Well, these three fine fanatics, have really explained it for me.

Stu
March 4, 2010 10:58 pm

“This was an outpouring of angry frustration on the part of normally very staid scientists who said, ‘God, can’t we have a civil dialogue here and discuss the truth without spinning everything,’” said Stephen H. Schneider ”
Indeed. That would be lovely.
I’m sure many sceptics would like nothing more.
Here’s an alternative idea- forget the newspaper ad- that only buys so much space, is expensive and doesn’t allow for commentary/dialogue. We live in the modern world, so how about using modern tools? If you’ve got something to communicate to the public, start a website a put forward your case there. You’ll be able to go into much more detail and answer any questions as they arise. I’m certain you’ll get more views by presenting fair and intersting information on a website than the back page of a newspaper anyway- most people interested in AGW theories know the internet’s where it’s at.
The reputations of scientists increase in the eyes of the public when they are seen to stick with science. Looking for ways to take cheap political shots at people who’s opinion you disagree with in ad format isn’t going to help anything and will in all likelyhood backfire.
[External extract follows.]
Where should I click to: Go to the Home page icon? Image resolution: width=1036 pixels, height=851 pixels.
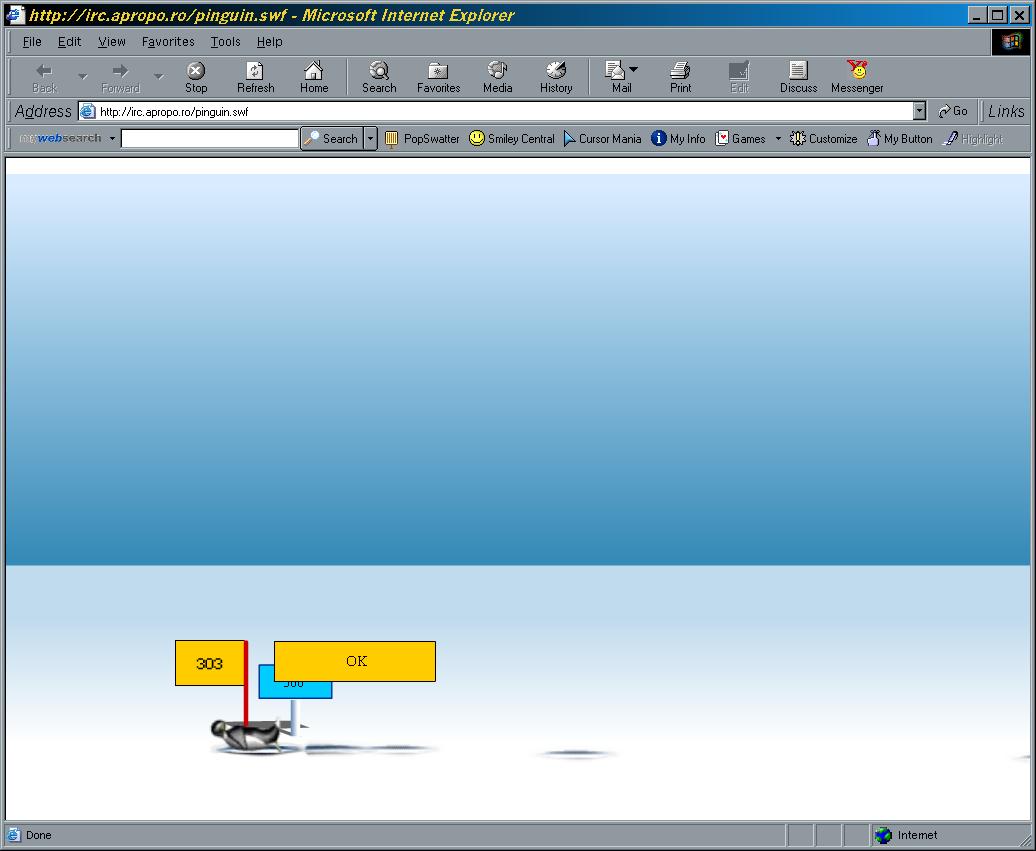pos(314,76)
If you truly want a civil dialogue then you will need to present yourselves and your ideas in a civil manner. If you want a political fight, then plenty of people will sign up for that also, but as you say that’s a far cry from discussing actual science.
If you want to be acknowledged as scientists, stick to science.

Antonio San
March 4, 2010 11:00 pm

That’s how good their science is that they have to defend it in the sewer. Impressive admission of incompetence.